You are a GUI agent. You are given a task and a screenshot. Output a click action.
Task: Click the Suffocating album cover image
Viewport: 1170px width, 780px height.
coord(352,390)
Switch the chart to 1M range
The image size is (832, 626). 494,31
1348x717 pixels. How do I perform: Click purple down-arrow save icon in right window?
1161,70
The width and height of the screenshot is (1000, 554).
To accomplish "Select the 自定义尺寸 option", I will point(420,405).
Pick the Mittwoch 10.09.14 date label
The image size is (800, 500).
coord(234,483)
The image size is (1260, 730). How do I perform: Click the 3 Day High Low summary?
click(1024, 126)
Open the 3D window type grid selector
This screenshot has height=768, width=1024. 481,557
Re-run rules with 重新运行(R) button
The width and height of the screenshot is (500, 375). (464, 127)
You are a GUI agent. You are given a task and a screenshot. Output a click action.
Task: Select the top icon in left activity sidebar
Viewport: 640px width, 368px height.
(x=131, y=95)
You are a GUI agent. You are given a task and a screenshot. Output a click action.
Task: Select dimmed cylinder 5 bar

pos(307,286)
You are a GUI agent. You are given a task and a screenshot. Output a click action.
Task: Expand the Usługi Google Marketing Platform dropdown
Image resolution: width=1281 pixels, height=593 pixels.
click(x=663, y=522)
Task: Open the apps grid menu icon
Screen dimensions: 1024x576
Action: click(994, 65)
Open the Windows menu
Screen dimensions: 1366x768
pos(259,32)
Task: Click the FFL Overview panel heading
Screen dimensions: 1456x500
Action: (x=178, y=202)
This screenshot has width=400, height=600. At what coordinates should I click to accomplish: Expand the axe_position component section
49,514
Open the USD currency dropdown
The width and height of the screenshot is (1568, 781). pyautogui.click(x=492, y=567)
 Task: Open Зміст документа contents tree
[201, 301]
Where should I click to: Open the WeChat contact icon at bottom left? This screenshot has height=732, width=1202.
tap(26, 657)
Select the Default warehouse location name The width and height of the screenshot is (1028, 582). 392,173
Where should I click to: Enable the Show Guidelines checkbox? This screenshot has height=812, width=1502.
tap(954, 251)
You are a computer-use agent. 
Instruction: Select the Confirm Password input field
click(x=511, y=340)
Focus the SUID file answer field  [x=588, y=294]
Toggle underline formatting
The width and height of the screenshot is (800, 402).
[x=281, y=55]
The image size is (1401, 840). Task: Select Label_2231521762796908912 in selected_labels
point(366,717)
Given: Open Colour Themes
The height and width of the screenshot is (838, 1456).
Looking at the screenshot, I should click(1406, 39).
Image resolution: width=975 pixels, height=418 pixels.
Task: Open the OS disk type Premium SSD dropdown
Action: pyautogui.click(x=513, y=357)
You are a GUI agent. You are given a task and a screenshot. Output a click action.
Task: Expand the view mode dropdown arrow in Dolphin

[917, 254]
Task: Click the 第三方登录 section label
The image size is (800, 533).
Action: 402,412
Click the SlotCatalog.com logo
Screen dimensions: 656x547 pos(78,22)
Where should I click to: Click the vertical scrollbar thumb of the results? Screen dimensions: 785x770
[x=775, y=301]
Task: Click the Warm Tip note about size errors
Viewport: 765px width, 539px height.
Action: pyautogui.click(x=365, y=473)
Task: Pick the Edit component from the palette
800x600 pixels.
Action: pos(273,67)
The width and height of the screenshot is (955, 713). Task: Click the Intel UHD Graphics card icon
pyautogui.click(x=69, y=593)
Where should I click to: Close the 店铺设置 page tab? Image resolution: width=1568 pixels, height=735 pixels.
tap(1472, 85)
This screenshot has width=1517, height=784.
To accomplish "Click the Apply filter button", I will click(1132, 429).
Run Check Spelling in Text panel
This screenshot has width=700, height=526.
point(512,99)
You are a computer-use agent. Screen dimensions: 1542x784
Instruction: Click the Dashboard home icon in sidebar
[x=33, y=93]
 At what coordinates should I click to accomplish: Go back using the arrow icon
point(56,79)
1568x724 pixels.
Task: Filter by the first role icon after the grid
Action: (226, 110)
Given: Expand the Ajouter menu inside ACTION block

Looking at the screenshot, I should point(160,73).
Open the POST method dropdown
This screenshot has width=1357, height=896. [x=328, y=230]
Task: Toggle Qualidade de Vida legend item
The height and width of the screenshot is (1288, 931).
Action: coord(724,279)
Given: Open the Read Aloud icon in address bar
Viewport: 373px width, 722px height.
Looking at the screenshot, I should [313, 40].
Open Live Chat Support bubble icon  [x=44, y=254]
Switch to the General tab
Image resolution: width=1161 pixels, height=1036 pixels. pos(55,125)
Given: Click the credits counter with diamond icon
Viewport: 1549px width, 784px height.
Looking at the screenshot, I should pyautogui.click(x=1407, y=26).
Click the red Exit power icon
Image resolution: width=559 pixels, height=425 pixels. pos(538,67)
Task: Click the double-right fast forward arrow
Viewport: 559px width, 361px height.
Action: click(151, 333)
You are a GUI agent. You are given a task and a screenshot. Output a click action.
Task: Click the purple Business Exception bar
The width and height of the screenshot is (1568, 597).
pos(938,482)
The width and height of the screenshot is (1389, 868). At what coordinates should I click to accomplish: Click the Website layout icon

▶ **Your goal**
Please reproduce all of the rows above word for word, with no changes.

▶ **The answer**
You are a GUI agent. You are given a task and a screenshot. Output a click action.
Task: Click the Suffocating album cover image
Viewport: 1170px width, 780px height.
coord(352,390)
Switch the chart to 1M range
The image size is (832, 626). 494,31
1348x717 pixels. How do I perform: Click purple down-arrow save icon in right window?
1161,70
The width and height of the screenshot is (1000, 554).
To accomplish "Select the 自定义尺寸 option", I will point(420,405).
Pick the Mittwoch 10.09.14 date label
The image size is (800, 500).
coord(234,483)
The image size is (1260, 730). How do I perform: Click the 3 Day High Low summary?
click(1024, 126)
Open the 3D window type grid selector
This screenshot has height=768, width=1024. 481,557
Re-run rules with 重新运行(R) button
The width and height of the screenshot is (500, 375). (464, 127)
You are a GUI agent. You are given a task and a screenshot. Output a click action.
Task: Select the top icon in left activity sidebar
Viewport: 640px width, 368px height.
(x=131, y=95)
You are a GUI agent. You are given a task and a screenshot. Output a click action.
Task: Select dimmed cylinder 5 bar

pos(307,286)
You are a GUI agent. You are given a task and a screenshot. Output a click action.
Task: Expand the Usługi Google Marketing Platform dropdown
Image resolution: width=1281 pixels, height=593 pixels.
click(x=663, y=522)
Task: Open the apps grid menu icon
Screen dimensions: 1024x576
Action: click(994, 65)
Open the Windows menu
Screen dimensions: 1366x768
pos(259,32)
Task: Click the FFL Overview panel heading
Screen dimensions: 1456x500
Action: (x=178, y=202)
This screenshot has width=400, height=600. At what coordinates should I click to accomplish: Expand the axe_position component section
49,514
Open the USD currency dropdown
The width and height of the screenshot is (1568, 781). pyautogui.click(x=492, y=567)
 Task: Open Зміст документа contents tree
[201, 301]
Where should I click to: Open the WeChat contact icon at bottom left? This screenshot has height=732, width=1202.
tap(26, 657)
Select the Default warehouse location name The width and height of the screenshot is (1028, 582). 392,173
Where should I click to: Enable the Show Guidelines checkbox? This screenshot has height=812, width=1502.
tap(954, 251)
You are a computer-use agent. 
Instruction: Select the Confirm Password input field
click(x=511, y=340)
Focus the SUID file answer field  [x=588, y=294]
Toggle underline formatting
The width and height of the screenshot is (800, 402).
[x=281, y=55]
The image size is (1401, 840). Task: Select Label_2231521762796908912 in selected_labels
point(366,717)
Given: Open Colour Themes
The height and width of the screenshot is (838, 1456).
Looking at the screenshot, I should click(1406, 39).
Image resolution: width=975 pixels, height=418 pixels.
Task: Open the OS disk type Premium SSD dropdown
Action: pyautogui.click(x=513, y=357)
You are a GUI agent. You are given a task and a screenshot. Output a click action.
Task: Expand the view mode dropdown arrow in Dolphin

[917, 254]
Task: Click the 第三方登录 section label
The image size is (800, 533).
Action: 402,412
Click the SlotCatalog.com logo
Screen dimensions: 656x547 pos(78,22)
Where should I click to: Click the vertical scrollbar thumb of the results? Screen dimensions: 785x770
[x=775, y=301]
Task: Click the Warm Tip note about size errors
Viewport: 765px width, 539px height.
Action: pyautogui.click(x=365, y=473)
Task: Pick the Edit component from the palette
800x600 pixels.
Action: pos(273,67)
The width and height of the screenshot is (955, 713). Task: Click the Intel UHD Graphics card icon
pyautogui.click(x=69, y=593)
Where should I click to: Close the 店铺设置 page tab? Image resolution: width=1568 pixels, height=735 pixels.
tap(1472, 85)
This screenshot has width=1517, height=784.
To accomplish "Click the Apply filter button", I will click(1132, 429).
Run Check Spelling in Text panel
This screenshot has width=700, height=526.
point(512,99)
You are a computer-use agent. Screen dimensions: 1542x784
Instruction: Click the Dashboard home icon in sidebar
[x=33, y=93]
 At what coordinates should I click to accomplish: Go back using the arrow icon
point(56,79)
1568x724 pixels.
Task: Filter by the first role icon after the grid
Action: (226, 110)
Given: Expand the Ajouter menu inside ACTION block

Looking at the screenshot, I should point(160,73).
Open the POST method dropdown
This screenshot has width=1357, height=896. [x=328, y=230]
Task: Toggle Qualidade de Vida legend item
The height and width of the screenshot is (1288, 931).
Action: coord(724,279)
Given: Open the Read Aloud icon in address bar
Viewport: 373px width, 722px height.
Looking at the screenshot, I should [313, 40].
Open Live Chat Support bubble icon  [x=44, y=254]
Switch to the General tab
Image resolution: width=1161 pixels, height=1036 pixels. pos(55,125)
Given: Click the credits counter with diamond icon
Viewport: 1549px width, 784px height.
Looking at the screenshot, I should pyautogui.click(x=1407, y=26).
Click the red Exit power icon
Image resolution: width=559 pixels, height=425 pixels. pos(538,67)
Task: Click the double-right fast forward arrow
Viewport: 559px width, 361px height.
Action: click(151, 333)
You are a GUI agent. You are given a task and a screenshot. Output a click action.
Task: Click the purple Business Exception bar
The width and height of the screenshot is (1568, 597).
pos(938,482)
The width and height of the screenshot is (1389, 868). At what coordinates should I click to accomplish: Click the Website layout icon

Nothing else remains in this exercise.